Access & Reconstruction¶
ListDict
is an extension (inheriting from) list
, and thus all known APIs
of list
is expected to continue to work.
# Example
# -------
#
# Accessing ListDict
from pyats.datastructures import ListDict
# reusing 'ld' from above
ld[0]
# DictItem(path=('a', 'b', 'e'), value=<object object at 0xf7683f40>)
ld[0].path
# ('a', 'b', 'e')
ld[0].value
# <object object at 0xf7683f40>
One important property of each ListDict
is that it is mutable: the content
of each instance can be modified, which means when you flatten out a nested
dict, you have the ability to add and/or remove content from it as needed.
# Example
# -------
#
# modifying and looping ListDict
# continuing from above example...
# appending a new path/value
ld.append((('a', 'b', 'x'), object()))
# [DictItem(path=('a', 'b', 'c'), value=<object object at 0xf7692d00>),
# DictItem(path=('a', 'b', 'e'), value=<object object at 0xf7692f40>),
# DictItem(path=('a', 'b', 'x'), value=<object object at 0xf7692ea8>)]
# looping through
for i in ld:
print(i)
# DictItem(path=('a', 'b', 'c'), value=<object object at 0xf7692d00>)

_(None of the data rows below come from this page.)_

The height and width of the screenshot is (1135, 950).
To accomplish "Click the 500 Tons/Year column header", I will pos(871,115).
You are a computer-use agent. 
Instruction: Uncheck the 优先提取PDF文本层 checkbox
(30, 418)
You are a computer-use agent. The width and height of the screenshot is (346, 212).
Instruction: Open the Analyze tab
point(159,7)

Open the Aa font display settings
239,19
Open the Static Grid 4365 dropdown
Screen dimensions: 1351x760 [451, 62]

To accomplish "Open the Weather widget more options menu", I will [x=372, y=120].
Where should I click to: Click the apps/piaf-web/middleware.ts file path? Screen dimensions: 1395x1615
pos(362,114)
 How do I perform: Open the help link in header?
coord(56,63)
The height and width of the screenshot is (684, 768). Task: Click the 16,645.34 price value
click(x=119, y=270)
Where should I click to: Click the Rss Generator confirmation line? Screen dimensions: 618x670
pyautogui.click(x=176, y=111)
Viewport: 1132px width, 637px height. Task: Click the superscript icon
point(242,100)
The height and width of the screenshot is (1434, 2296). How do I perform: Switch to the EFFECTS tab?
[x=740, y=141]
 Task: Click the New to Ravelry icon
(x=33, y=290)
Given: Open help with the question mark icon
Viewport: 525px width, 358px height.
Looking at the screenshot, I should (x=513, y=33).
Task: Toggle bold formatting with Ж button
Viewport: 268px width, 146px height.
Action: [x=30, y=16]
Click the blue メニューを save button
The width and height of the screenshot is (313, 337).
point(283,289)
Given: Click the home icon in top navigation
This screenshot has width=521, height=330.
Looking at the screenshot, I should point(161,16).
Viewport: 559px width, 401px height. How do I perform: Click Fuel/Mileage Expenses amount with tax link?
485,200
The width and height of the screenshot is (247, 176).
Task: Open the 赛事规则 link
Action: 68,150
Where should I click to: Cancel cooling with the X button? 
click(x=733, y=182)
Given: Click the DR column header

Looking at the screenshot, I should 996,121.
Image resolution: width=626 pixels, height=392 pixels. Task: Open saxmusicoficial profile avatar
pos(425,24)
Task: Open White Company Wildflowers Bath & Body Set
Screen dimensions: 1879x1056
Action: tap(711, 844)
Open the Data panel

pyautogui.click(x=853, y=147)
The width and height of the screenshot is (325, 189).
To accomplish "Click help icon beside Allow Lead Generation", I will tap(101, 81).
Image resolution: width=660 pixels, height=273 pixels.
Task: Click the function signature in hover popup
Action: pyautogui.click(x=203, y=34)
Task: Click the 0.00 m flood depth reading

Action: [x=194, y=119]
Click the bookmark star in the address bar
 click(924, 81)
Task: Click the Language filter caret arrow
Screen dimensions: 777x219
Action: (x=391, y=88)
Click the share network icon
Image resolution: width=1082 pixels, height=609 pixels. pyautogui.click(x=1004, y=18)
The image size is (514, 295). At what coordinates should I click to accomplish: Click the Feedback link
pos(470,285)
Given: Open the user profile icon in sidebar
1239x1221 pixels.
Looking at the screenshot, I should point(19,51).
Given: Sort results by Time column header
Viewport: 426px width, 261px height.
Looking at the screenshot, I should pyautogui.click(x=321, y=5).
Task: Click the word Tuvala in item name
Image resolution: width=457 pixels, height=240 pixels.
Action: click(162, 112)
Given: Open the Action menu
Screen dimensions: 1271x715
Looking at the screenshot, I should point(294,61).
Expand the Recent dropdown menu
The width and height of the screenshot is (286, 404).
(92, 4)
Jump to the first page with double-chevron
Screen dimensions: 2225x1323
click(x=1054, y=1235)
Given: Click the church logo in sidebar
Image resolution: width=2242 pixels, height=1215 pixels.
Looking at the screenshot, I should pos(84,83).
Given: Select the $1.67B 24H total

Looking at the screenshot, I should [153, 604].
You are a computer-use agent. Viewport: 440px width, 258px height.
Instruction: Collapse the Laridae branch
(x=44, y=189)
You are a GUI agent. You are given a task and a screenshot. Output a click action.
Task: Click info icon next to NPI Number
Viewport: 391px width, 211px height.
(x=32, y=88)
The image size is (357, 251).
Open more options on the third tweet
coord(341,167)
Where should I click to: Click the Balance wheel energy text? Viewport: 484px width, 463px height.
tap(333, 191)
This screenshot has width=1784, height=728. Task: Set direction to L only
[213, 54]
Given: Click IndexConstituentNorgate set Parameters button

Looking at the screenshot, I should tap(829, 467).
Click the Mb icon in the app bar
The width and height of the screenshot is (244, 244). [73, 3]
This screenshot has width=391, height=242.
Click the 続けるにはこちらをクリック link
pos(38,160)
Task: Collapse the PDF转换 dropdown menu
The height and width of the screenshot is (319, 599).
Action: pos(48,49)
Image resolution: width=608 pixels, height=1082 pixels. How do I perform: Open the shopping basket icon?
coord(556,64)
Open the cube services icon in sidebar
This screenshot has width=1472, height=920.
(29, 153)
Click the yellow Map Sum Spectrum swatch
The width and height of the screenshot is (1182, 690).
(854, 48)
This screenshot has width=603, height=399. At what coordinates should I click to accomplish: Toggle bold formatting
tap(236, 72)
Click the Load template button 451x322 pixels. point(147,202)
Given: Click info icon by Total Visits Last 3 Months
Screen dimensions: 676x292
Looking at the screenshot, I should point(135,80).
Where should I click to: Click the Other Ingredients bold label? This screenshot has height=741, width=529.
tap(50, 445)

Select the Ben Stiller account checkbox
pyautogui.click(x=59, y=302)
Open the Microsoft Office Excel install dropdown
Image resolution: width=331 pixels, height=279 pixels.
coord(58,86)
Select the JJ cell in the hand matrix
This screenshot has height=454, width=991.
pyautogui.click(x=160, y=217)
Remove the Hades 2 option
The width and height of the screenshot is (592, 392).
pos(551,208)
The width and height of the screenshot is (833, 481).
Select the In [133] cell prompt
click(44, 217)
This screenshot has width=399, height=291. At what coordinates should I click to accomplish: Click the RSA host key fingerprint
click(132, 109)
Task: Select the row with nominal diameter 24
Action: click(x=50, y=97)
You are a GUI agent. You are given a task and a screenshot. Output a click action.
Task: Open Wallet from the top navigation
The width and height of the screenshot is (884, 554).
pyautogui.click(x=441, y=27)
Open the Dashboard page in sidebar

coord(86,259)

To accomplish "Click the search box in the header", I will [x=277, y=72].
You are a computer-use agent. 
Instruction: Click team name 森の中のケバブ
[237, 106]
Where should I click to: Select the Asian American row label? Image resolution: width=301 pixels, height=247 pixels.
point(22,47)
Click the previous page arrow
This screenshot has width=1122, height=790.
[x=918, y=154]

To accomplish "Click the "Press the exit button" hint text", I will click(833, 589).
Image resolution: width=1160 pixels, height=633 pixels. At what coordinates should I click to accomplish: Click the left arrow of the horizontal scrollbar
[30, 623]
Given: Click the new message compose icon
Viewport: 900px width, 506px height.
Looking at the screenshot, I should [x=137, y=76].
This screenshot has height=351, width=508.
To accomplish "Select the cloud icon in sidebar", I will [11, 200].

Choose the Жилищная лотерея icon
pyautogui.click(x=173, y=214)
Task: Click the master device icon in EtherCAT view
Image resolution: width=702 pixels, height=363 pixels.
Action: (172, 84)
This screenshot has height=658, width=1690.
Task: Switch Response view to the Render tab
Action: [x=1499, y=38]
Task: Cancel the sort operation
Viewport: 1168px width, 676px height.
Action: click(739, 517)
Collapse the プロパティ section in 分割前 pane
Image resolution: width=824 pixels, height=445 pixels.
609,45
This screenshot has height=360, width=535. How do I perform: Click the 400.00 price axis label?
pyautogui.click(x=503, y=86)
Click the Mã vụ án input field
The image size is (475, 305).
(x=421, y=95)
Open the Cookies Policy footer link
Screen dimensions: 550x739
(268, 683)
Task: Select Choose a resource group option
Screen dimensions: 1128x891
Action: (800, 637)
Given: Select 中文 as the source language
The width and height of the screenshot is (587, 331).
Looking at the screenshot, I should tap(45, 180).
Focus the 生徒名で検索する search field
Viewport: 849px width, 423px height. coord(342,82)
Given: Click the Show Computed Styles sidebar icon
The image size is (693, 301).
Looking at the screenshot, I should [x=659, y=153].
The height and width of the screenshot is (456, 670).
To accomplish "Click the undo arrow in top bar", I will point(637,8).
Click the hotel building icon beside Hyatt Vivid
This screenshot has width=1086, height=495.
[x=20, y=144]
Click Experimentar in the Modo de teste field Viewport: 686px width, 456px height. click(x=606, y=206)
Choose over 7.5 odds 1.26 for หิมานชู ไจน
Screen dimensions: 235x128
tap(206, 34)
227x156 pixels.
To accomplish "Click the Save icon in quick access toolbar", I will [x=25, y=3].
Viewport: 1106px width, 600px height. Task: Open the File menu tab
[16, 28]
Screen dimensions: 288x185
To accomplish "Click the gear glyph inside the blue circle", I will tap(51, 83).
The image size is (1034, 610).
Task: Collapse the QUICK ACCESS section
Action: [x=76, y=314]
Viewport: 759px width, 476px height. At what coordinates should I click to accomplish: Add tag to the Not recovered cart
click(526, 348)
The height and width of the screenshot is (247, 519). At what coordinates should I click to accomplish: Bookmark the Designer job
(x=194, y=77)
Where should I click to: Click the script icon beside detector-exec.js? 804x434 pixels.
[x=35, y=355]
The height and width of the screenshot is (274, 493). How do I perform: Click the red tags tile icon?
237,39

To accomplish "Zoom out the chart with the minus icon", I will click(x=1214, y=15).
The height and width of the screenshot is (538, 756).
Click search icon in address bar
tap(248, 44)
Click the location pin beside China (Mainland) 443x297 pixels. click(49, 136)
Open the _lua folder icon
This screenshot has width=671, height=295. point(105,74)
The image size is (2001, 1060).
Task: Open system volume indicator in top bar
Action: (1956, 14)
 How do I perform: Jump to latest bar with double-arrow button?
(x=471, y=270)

# DictItem(path=('a', 'b', 'e'), value=<object object at 0xf7692f40>)
# DictItem(path=('a', 'b', 'x'), value=<object object at 0xf7692ea8>)
# etc..
Hint
the whole point of ListDict
and breaking information down to path/value
is so that users can easily loop through the whole original datastructure
and do …stuff… not having to write recursive functions.
At the end, each ListDict
object can also be re-constructed from its special
path/value format, back to its represented dict
format by calling the
reconstruct()
api.
# Example
# -------
#
# reconstructing a dict from ListDict
# continuing from above example...
new_dict = ld.reconstruct()
# {'a': {
# 'b': {
# 'x': <object object at 0xf7716ce8>,
# 'c': <object object at 0xf7716f40>,
# 'e': <object object at 0xf7716ea8>}
# }
# }
# id(new_dict) is not the same as id(suggest)
id(new_dict) == id(suggest)
# False
The creation of a ListDict
object and reconstructing a dict
object is
the easiest way to take nested dict
formats, flatten it, operate on it, and
return it to original state. However, keep in mind that the process is
destructive: the newly created dictionary is a new object.